Итак, мысль о том, что жить есть представление или состоит в том, чтобы быть «во сне во сне» (видимо, приснившемся кому-то другому, неожиданное спасение мироздания), с горечью высказанное Яго за кулисами, чтобы утешить Отелло, недовольного тем, что он не такой, каким он его себе представлял, обретает большую последовательность. Происхождение этого представления о том, что такое жизнь — иллюзия, игра зеркал (по словам Луиса Фернандо Рамоса) или вечный контраст между Творцом и творением (по словам Бернара Сесе) — очевидны: Lкомическая иллюзия (комическая иллюзия, 1636), Пьер Корнель,[16], с одной стороны, а с другой, La vida es sueño (Жизнь это мечта, 1635), Педро Кальдерон де ла Барка,[17] из которого в тот же период Пазолини начинает рождать пьесу Кальдерон.[18]

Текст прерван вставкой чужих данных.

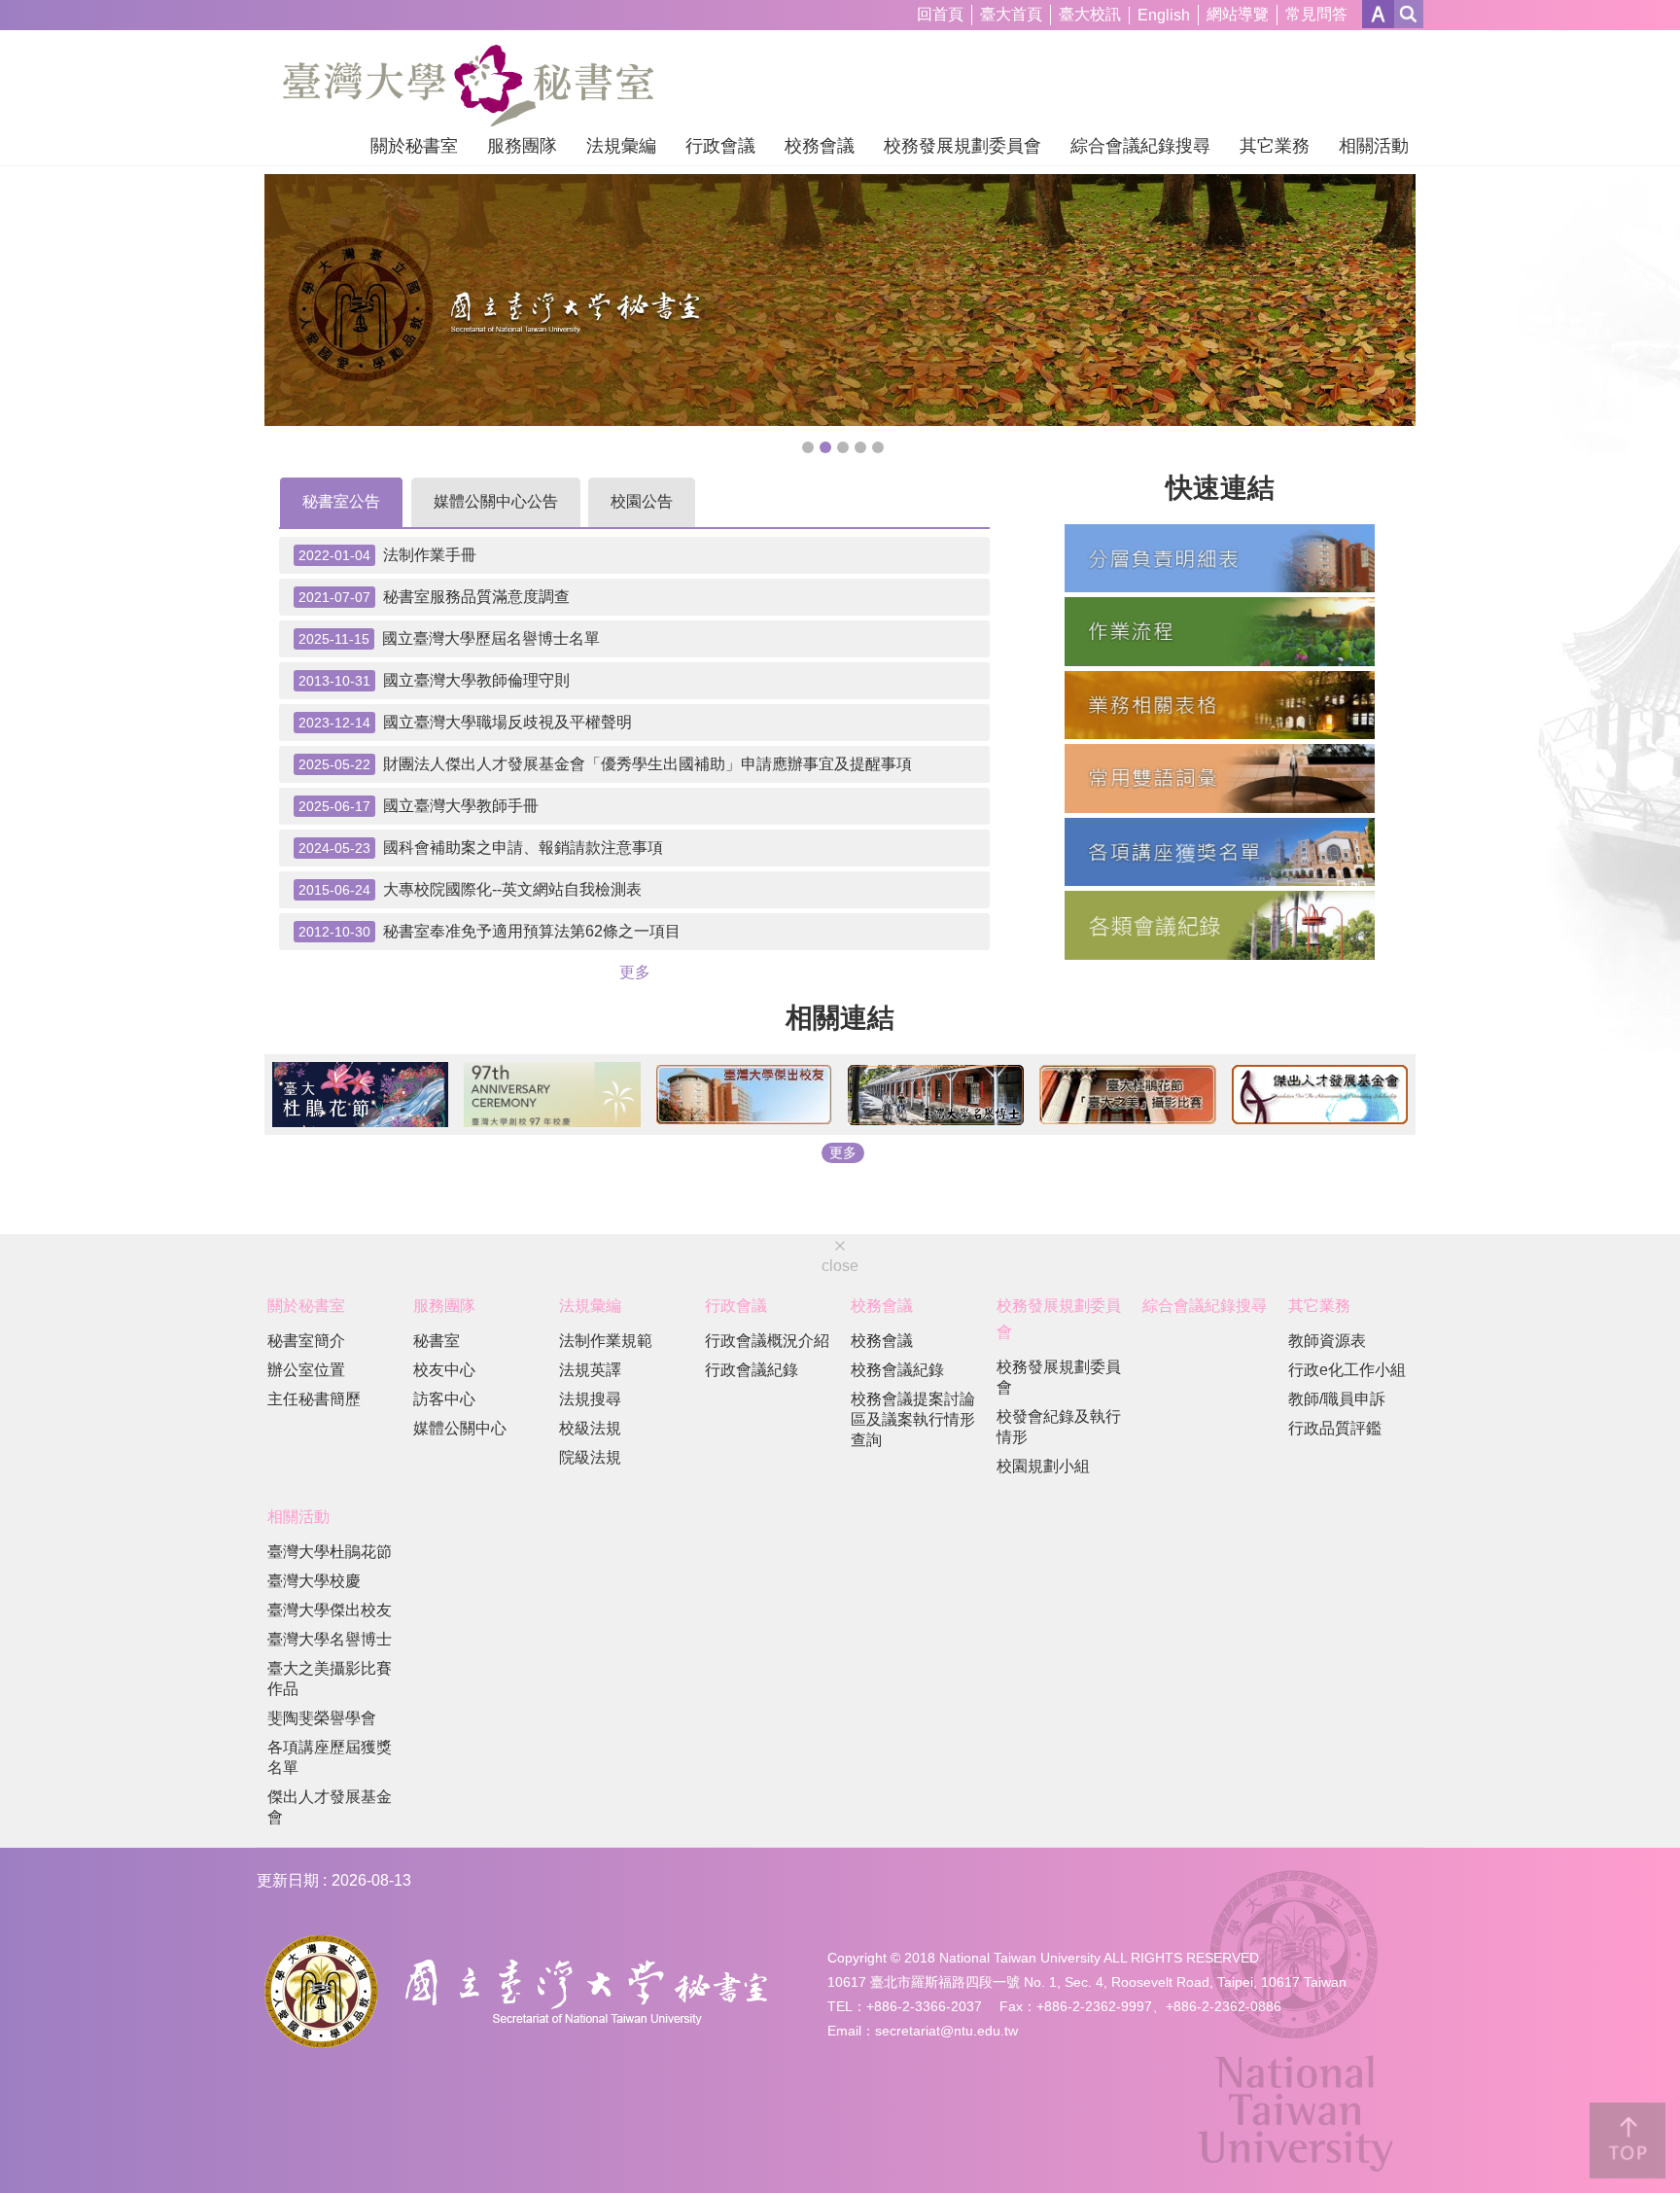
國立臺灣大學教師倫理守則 (434, 681)
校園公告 (642, 501)
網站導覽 (1238, 14)
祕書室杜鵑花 (843, 447)
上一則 (303, 298)
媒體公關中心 (460, 1428)
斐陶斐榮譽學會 (321, 1718)
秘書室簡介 (306, 1340)
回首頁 (940, 14)
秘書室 (436, 1340)
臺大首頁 (1011, 14)
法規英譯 (590, 1370)
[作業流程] (1220, 631)
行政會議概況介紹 (767, 1340)
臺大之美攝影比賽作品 (329, 1678)
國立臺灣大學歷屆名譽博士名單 (449, 639)
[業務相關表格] (1220, 705)
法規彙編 (621, 146)
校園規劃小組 (1043, 1466)
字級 (1378, 14)
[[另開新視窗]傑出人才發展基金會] (1320, 1094)
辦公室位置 (306, 1370)
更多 (634, 972)
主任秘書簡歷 (314, 1399)
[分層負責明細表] (1220, 558)
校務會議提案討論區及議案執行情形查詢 (913, 1419)
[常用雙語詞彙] (1220, 778)
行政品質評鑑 (1335, 1428)
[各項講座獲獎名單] (1220, 852)
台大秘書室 (825, 447)
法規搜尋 (590, 1399)
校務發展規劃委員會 (962, 146)
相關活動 (1374, 146)
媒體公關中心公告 (496, 501)
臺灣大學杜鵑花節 (329, 1551)
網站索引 (1408, 14)
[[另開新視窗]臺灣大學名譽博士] (936, 1095)
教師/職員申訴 (1336, 1399)
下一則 (1376, 298)
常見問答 (1316, 14)
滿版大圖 (808, 447)
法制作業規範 (605, 1340)
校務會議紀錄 (897, 1370)
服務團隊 (522, 146)
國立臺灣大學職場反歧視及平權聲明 (465, 722)
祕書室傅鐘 (860, 447)
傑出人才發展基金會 (329, 1806)
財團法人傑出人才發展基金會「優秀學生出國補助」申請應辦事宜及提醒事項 (605, 764)
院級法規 (590, 1457)
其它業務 (1275, 146)
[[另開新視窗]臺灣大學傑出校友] (744, 1094)
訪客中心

Возможно, менее очевидным является происхождение названия эпизода.[19] те прекрасные и не поддающиеся расшифровке облака, которые обнаруживают Отелло и Яго, когда их выбрасывают на свалку, вернее, бросают в Баратро.[20] Заставив Яго воскликнуть: «Ах, мучительная и дивная красота Творения! Ах!», облака олицетворяют Богоявление,[21] именно небесные богини предлагают людям «знание, диалектику, понимание, возвышенный и многословный язык, искусство двигать и обманывать», как говорит Сократ в произведении Аристофана.[22] комедия Облака, впервые представленный в Афинах в 423 г. до н. непоследовательные философские рассуждения» (как записано в т. V от Словарь Letterario Bompiani). Пазолини, читая пьесу в обратном ключе к предложению автора, заставляет мысль Сократа торжествовать. [23], который избрал трех божеств, «хаос, облака и язык» (по словам Аристофана), чтобы управлять судьбами людей.[24]
В шекспировской трагедии, по словам Котта, «фундаментальные вопросы, касающиеся смысла или абсурдности мира, могут быть разгаданы только в конце пути. Вон там, точно, на дне пропасти». То же самое происходит в Вы спите в облаках?. Это Отелло «это трагедия человека под пустым небом» (по словам Котта), или под «далеким мраморным небом», как утверждает главный герой, в эпизоде, порожденном Пазолини, персонажи, столкнувшись с небом, населенным облаками , открыть смысл космического сакрального, а вместе с ним и смысл жизни.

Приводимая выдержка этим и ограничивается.